# A day at the park (lots of pics)



## malluver1005 (Nov 15, 2009)

We decided to get together with a bunch of relatives, cook a BBQ, and spend the day at the park. Aspen loved it...



























*It looks likes he's chewing on something but he's not. Just talking to me while I take his picture...*





















*He was growling and snapping at the air wanting to get to some of the park squirrels, so I had to scare them away because he was really getting upset...* 





















*Cute Aspen booty...*





















*This is a terrible shot, but my favorite. I only got the beginning of it but he jumped about 10 feet in the air! He was excited to see the doggie...* 










*Aspen had a friend that always looked over him...*


----------



## Ania's Mommy (Feb 8, 2009)

Looks like you guys had a great time. Aspen is always so handsome. ANd he looks cute with his little ducky.

Stored data entries

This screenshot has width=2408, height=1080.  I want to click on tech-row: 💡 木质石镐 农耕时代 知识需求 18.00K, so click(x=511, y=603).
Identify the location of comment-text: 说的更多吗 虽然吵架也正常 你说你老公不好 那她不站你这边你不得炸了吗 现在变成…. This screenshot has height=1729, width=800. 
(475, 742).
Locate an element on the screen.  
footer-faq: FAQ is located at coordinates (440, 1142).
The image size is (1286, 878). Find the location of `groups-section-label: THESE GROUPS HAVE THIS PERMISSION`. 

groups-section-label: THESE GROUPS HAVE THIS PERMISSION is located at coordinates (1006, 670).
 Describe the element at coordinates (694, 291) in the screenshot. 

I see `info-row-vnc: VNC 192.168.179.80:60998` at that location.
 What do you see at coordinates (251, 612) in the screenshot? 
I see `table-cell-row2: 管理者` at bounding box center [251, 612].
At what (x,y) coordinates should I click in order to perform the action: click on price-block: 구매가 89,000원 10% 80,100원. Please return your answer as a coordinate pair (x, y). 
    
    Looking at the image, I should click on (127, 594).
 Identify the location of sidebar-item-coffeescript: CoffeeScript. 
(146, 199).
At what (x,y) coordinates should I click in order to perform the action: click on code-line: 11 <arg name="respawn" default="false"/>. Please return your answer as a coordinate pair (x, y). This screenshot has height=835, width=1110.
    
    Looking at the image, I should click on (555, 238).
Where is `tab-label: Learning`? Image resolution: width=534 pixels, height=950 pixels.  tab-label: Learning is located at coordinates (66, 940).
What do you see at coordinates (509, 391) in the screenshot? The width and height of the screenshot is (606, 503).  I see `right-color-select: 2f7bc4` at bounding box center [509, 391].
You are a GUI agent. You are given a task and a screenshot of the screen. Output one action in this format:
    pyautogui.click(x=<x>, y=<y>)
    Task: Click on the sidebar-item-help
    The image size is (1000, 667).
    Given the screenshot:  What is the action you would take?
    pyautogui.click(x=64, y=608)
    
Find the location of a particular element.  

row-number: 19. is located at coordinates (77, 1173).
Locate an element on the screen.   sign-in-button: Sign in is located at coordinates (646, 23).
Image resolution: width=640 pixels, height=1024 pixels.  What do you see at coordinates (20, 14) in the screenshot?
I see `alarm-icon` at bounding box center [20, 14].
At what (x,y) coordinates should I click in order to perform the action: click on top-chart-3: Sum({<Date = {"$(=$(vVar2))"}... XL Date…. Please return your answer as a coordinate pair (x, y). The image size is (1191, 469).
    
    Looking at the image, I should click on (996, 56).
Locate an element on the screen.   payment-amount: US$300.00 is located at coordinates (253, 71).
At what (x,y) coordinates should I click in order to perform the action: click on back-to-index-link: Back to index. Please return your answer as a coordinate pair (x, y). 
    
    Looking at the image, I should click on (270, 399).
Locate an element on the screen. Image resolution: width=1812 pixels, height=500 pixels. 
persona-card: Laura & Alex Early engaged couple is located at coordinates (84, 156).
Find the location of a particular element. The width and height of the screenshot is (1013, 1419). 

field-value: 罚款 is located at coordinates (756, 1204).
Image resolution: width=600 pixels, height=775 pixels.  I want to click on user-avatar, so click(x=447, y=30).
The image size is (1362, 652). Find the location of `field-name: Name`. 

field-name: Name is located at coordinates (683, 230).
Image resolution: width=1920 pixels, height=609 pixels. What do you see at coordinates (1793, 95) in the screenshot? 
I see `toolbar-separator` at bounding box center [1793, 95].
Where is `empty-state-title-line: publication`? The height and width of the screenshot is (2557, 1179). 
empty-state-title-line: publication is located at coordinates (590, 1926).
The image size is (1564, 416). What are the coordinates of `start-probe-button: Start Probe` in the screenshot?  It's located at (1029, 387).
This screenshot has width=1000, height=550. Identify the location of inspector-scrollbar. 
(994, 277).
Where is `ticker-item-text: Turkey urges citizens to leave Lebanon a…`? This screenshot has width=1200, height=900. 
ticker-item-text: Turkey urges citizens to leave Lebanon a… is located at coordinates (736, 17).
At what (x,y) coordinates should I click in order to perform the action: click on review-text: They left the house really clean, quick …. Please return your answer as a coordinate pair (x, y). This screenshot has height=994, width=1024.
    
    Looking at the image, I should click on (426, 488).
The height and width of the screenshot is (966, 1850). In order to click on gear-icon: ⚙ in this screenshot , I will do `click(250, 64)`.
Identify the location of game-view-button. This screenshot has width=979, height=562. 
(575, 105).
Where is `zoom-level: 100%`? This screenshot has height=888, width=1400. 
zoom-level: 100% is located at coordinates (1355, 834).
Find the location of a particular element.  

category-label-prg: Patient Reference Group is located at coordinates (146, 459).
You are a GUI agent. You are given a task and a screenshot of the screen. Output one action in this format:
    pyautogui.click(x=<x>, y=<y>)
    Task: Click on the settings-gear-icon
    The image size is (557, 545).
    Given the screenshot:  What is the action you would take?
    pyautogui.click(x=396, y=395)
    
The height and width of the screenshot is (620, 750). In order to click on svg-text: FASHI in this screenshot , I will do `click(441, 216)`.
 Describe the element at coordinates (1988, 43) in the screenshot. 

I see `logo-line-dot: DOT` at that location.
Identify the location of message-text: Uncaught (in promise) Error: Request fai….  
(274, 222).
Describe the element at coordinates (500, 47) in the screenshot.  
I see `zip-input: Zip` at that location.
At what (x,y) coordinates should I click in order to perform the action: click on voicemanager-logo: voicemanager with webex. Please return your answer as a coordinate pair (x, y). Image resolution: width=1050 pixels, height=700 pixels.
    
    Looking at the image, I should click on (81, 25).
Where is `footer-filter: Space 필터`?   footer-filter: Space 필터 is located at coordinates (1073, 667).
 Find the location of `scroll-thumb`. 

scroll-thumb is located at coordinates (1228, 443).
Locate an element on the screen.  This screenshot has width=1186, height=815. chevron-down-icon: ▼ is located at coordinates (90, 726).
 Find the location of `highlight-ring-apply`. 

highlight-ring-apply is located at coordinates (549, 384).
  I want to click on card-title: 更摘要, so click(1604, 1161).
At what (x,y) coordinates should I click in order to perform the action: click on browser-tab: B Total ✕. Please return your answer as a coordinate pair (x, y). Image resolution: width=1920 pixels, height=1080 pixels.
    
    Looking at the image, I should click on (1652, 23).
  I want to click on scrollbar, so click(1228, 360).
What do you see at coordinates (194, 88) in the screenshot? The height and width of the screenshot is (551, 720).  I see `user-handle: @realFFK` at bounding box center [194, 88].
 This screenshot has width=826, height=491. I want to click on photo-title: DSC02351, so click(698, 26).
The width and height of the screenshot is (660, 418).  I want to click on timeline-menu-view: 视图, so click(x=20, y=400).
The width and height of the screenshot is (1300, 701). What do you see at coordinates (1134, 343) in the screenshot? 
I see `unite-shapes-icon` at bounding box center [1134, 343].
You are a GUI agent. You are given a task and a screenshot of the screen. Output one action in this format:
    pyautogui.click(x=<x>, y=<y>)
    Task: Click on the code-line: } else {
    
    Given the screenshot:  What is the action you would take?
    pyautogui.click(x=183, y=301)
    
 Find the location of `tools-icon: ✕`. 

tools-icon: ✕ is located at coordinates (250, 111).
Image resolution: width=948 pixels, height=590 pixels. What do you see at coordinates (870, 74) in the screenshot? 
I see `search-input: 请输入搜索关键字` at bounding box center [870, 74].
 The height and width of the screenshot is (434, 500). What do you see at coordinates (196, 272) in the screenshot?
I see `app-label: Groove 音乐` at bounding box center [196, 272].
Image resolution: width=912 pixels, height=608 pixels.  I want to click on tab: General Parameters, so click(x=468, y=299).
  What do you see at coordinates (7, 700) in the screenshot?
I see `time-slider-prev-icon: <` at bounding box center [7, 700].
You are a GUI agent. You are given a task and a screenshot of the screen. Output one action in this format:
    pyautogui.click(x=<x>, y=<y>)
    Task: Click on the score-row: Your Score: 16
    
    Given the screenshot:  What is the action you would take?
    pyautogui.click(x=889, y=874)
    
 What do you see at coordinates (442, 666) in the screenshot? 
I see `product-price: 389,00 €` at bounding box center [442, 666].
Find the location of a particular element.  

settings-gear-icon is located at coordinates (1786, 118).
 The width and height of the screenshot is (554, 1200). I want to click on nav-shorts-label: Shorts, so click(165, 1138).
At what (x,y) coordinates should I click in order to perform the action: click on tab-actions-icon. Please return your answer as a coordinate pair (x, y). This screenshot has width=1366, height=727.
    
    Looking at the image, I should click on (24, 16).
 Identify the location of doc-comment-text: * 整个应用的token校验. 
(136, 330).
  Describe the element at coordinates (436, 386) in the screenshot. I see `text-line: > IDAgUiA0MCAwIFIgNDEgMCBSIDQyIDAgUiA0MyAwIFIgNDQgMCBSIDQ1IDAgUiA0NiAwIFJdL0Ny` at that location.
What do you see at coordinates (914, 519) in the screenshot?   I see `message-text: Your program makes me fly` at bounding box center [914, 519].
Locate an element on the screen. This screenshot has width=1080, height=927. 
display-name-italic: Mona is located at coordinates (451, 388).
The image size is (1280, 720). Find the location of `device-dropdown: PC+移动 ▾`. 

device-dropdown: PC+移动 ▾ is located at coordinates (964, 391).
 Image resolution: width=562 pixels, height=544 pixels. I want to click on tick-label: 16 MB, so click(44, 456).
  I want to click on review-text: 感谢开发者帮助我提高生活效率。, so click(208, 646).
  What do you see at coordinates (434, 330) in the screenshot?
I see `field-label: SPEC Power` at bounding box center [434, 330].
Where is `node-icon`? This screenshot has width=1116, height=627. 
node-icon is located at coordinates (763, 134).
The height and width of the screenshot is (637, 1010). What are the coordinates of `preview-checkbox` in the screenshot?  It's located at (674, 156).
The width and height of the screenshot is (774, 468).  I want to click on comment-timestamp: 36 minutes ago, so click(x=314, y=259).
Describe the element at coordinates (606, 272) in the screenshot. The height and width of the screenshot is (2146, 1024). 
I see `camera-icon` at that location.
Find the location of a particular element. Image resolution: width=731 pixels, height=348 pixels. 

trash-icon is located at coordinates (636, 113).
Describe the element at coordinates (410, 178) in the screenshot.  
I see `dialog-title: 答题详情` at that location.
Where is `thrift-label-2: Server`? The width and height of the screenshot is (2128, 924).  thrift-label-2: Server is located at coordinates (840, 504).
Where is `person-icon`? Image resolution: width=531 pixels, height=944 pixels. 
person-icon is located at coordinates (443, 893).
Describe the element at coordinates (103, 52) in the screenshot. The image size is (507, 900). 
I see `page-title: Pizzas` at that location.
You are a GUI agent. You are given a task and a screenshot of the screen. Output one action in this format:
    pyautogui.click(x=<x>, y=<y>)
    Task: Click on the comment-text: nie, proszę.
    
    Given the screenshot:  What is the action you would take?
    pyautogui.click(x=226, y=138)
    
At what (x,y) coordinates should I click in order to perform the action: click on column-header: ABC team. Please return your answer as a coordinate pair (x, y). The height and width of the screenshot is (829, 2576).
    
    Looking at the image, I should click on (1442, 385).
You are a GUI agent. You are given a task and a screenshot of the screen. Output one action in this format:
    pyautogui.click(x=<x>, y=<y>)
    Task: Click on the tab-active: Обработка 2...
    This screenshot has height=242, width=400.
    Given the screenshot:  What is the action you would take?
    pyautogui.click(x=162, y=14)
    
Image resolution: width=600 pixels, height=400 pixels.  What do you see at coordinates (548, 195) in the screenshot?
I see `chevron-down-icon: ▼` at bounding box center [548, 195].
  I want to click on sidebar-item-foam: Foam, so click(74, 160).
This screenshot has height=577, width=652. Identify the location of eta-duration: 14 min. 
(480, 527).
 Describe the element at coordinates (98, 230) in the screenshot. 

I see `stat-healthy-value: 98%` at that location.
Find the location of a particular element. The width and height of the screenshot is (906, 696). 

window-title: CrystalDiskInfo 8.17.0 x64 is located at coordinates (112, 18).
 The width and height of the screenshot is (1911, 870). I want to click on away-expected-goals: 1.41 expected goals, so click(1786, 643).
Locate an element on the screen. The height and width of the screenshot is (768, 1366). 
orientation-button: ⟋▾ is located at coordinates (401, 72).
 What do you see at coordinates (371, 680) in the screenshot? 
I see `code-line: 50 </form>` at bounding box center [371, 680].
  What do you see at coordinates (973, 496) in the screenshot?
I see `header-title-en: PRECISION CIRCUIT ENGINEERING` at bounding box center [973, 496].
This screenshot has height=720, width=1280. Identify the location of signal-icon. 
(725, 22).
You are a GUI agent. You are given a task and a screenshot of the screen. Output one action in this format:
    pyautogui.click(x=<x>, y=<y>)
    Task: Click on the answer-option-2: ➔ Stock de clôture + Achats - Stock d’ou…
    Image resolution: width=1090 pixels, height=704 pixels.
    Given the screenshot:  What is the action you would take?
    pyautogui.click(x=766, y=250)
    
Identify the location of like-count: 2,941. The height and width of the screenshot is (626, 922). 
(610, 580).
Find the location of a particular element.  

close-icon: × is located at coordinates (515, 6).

EXERCISE – In the park outing thread, how high does the poster say Aspen jumped when he was excited to see the doggie? These items come from a separate source, not from the park thread.

OUTPUT BELOW – About 10 feet in the air.